PEP 722: Dependency specification for single-file scripts

njs · August 8, 2023, 1:35am

Can we have some syntax to specify the expected Python version, and to put explanatory comments in the requirements list? e.g.

# Python-Requires: >=3.10
# Script Dependencies:
#   requests
#   # 1.12.2 had a bug with frobbing the foobars
#   click >=1.10, != 1.12.2

AA-Turner · August 8, 2023, 5:46am

I’m unsure if this needs to be standardised initially – perhaps if we expect a Python-manager type tool that would be able to install the correct version of Python, all dependencies, and then run it may be of more value; but I would question usefulness to tools until then.

(For readers, the python version could be put into the docstring, I don’t think there’s a requirement to standardise at this point.)

A

ncoghlan · August 8, 2023, 5:56am

(first quote below captures key points from @pf_moore’s most recent post rather than quoting the whole thing)

Given the linter issue for ## prefixed lines (and other variants on the same idea), I agree the simple “delimited metadata block without a dedicated line prefix” approach makes sense.
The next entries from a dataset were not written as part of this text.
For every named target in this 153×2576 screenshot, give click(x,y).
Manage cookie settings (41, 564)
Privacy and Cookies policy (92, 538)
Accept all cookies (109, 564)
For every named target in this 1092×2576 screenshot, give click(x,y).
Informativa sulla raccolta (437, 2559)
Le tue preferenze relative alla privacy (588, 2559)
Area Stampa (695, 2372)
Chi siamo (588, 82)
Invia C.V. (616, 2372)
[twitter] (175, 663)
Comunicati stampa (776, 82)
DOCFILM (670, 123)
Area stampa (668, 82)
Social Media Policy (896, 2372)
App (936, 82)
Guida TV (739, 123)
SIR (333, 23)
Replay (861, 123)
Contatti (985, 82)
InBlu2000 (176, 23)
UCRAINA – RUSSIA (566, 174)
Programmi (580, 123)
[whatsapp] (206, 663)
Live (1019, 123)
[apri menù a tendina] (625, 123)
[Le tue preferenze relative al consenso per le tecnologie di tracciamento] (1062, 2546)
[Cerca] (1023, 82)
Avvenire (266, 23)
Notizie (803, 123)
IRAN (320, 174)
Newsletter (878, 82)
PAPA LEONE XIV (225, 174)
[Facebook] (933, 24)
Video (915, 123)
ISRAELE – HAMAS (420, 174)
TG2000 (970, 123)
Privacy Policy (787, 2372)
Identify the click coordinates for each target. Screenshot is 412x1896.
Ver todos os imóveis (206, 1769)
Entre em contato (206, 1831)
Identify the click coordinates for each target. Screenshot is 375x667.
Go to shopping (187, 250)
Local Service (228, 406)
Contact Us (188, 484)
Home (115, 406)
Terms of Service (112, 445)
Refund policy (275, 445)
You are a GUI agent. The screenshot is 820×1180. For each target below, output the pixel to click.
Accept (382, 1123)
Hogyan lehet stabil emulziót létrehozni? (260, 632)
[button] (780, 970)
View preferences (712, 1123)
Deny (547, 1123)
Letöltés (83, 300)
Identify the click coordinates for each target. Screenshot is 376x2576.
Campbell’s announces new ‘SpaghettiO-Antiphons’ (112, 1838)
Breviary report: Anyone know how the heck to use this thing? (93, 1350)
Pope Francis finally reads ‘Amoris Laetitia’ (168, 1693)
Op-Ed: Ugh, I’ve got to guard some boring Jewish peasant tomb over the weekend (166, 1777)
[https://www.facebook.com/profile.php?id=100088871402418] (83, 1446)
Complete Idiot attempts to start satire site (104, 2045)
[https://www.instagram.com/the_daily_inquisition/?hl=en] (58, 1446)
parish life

I agree with avoiding tracking the details of indent levels, as I view using indent tracking to detect block termination as adding complexity while introducing minimal clear value:

concatenated metadata blocks can still be allowed in the future by making headers terminate the previous metadata block (see next discussion)
requiring that lines in the block all be indented by the exact same amount would rule out nesting dependencies under category comments (e.g. indent the comments by 2, the actual dependencies by 4)
ignoring comment indenting, or only enforcing a minimum level of indenting would be weird (compared to just ignoring the indentation level entirely and using a different metadata block terminator)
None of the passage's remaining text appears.